» **Task directions**: Look through the lines below and extract each one that contains "computer".

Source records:
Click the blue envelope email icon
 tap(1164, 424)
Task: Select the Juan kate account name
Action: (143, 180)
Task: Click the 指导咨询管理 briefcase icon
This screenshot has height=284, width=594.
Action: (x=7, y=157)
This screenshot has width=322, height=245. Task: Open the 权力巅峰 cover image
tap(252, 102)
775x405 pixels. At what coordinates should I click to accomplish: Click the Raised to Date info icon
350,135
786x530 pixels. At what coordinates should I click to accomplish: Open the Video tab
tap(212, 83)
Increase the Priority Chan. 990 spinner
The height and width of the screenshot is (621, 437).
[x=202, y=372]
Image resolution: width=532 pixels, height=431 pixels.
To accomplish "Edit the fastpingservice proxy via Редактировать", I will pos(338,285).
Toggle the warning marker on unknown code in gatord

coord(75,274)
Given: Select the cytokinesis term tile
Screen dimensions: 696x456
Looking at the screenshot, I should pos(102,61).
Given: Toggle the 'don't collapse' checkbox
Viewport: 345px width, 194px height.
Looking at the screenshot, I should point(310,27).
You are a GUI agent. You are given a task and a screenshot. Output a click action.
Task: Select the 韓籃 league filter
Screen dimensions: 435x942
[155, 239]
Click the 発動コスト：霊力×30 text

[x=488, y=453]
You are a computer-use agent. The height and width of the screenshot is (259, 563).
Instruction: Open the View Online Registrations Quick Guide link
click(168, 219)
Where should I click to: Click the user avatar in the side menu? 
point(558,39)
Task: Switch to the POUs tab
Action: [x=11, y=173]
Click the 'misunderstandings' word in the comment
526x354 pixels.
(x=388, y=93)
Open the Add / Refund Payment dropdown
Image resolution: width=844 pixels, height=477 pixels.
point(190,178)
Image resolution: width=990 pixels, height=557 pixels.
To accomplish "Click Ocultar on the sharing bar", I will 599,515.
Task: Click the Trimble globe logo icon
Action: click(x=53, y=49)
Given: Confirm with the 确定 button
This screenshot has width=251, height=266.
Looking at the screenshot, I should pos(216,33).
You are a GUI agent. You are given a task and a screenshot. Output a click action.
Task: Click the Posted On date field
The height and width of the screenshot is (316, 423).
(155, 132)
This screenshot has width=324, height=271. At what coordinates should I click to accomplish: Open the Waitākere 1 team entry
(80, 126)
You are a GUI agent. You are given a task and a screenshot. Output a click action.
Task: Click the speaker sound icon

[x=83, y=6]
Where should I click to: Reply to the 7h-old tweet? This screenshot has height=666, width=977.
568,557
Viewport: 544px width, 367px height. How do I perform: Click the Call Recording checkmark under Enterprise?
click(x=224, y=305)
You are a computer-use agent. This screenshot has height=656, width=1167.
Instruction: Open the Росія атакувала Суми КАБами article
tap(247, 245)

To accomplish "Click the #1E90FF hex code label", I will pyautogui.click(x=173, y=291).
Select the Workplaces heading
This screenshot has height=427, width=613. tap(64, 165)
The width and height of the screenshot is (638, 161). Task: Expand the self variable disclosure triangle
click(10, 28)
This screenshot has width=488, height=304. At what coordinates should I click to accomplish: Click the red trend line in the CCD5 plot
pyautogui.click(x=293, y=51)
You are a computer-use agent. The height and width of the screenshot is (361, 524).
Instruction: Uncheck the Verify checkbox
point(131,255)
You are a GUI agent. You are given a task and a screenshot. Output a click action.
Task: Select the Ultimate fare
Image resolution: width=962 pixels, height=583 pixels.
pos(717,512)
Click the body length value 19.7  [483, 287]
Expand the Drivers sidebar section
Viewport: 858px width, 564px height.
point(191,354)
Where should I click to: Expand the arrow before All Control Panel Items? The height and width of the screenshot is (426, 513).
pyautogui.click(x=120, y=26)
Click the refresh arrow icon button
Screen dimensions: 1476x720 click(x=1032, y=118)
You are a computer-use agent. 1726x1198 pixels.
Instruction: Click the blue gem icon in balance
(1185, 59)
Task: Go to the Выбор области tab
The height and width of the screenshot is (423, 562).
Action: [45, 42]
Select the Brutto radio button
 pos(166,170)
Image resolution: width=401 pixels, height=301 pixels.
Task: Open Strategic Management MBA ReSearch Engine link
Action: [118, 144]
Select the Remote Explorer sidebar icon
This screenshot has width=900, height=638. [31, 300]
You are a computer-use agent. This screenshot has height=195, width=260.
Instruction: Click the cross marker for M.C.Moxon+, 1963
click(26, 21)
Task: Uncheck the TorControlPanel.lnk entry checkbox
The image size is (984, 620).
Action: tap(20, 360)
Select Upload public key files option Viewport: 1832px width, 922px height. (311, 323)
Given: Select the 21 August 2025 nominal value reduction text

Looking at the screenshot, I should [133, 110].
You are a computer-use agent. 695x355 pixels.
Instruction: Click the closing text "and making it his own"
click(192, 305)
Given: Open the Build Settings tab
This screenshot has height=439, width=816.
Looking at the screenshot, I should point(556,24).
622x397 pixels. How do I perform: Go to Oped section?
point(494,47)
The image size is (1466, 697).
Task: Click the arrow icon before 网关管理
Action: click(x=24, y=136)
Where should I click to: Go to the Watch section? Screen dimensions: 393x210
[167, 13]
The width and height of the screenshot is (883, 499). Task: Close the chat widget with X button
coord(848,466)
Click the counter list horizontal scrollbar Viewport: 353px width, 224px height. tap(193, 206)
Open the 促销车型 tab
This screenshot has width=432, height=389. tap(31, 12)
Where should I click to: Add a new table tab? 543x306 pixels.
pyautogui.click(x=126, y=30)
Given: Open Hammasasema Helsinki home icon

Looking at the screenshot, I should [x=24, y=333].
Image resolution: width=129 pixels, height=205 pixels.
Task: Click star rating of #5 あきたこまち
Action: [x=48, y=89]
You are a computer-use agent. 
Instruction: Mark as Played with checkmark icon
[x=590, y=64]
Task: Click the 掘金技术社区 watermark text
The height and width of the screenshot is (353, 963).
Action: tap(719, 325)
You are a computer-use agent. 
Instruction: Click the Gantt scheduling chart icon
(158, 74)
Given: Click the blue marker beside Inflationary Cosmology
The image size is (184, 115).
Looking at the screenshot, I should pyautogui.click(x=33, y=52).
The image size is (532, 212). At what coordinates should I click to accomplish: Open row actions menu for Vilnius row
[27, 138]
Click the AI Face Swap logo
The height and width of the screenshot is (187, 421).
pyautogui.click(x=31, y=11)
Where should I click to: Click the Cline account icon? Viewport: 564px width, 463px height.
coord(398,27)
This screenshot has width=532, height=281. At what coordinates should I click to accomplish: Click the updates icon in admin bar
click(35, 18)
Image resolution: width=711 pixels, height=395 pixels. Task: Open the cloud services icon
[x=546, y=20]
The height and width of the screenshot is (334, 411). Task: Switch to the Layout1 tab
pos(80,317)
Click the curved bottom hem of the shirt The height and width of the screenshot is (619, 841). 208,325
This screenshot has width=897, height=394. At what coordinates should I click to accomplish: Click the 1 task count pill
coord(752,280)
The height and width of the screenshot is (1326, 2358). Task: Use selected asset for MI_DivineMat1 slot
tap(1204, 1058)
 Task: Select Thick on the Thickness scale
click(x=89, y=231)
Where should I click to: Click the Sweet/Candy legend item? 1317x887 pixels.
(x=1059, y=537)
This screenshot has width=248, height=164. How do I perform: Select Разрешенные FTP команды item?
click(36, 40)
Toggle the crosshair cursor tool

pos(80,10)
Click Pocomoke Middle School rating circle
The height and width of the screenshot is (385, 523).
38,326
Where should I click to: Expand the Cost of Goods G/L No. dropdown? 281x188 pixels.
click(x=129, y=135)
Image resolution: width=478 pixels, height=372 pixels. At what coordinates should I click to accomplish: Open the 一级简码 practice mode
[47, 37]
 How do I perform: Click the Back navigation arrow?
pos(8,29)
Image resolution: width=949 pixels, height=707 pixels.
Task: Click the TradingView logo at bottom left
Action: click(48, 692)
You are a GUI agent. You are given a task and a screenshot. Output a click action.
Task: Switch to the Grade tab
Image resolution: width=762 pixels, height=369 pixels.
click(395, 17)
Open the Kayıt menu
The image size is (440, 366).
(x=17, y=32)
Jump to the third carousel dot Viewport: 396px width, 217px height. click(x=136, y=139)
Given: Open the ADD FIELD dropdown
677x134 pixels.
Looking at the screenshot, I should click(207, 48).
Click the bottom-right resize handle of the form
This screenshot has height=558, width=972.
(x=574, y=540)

» **Answer**:
You are a computer-use agent. The height and width of the screenshot is (259, 563).
You are a computer-use agent. This screenshot has height=656, width=1167.
You are a computer-use agent. The height and width of the screenshot is (361, 524).
You are a computer-use agent. 1726x1198 pixels.
You are a computer-use agent. This screenshot has height=195, width=260.
You are a computer-use agent. 695x355 pixels.
You are a computer-use agent. 
You are a computer-use agent. 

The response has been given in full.